When new references are created: For example during assignments, the reference count of the assigned-from object is incremented.
When references are destroyed: For example when an object goes out of scope, or when an object holding a reference is destroyed. During these events, the reference count of the tracked object is decremented. If the reference count of an object falls to zero, the Numba Runtime will invoke its destructor.

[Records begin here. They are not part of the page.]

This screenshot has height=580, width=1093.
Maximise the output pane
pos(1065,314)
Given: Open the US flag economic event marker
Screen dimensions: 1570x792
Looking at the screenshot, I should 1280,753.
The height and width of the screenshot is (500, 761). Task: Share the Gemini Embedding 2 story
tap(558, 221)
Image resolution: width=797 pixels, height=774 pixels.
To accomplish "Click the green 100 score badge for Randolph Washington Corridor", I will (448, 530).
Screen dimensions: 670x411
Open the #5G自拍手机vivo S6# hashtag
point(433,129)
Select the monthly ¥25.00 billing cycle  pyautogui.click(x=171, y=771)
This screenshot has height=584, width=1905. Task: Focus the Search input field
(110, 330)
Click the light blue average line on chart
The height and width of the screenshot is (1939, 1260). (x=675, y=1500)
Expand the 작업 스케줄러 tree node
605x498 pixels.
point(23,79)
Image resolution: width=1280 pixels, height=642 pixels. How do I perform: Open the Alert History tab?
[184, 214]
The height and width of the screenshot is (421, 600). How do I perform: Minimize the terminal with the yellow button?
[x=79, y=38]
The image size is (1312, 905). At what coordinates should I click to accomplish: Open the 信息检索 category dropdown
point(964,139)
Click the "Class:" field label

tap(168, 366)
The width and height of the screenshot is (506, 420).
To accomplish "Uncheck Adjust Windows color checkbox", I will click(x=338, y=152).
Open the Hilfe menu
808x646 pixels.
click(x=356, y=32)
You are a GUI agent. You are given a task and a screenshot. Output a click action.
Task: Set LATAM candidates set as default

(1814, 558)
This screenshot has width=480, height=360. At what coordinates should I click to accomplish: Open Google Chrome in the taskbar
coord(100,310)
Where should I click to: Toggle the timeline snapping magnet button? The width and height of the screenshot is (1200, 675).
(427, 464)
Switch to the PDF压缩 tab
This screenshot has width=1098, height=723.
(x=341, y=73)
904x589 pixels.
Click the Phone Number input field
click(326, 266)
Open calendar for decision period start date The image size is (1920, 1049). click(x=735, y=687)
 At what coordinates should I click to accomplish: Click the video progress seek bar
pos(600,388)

When an intermediate variable is no longer needed: For example when creating a new variable for inspection then disposing of it, as in
string.upper() == 'A'
Numba does not reference count every variable, as only variables with an associated
heap memory allocation need to be tracked. Numba determines if this is true for a
variable during compilation by querying the properties of the datamodel underlying
the variable’s type. We provide a string type ManagedUDFString
that implements
the required properties and backs any new string that is created on the device. Its
datamodel is defined under the data structures section below and is registered to
the extension type as shown.
Data structures#
The core concept is a ManagedUDFString
numba extension type that fulfills the
requirements to be reference counted by NRT. It is composed of a cudf::udf_string
that owns the string data and a pointer to a MemInfo
object, which the NRT API
uses for reference counting.
from cudf.core.udf.strings_typing import ManagedUDFString
from numba.cuda.descriptor import cuda_target
@register_model(ManagedUDFString)
class managed_udf_string_model(models.StructModel):
_members = (("meminfo", types.voidptr), ("udf_string", udf_string))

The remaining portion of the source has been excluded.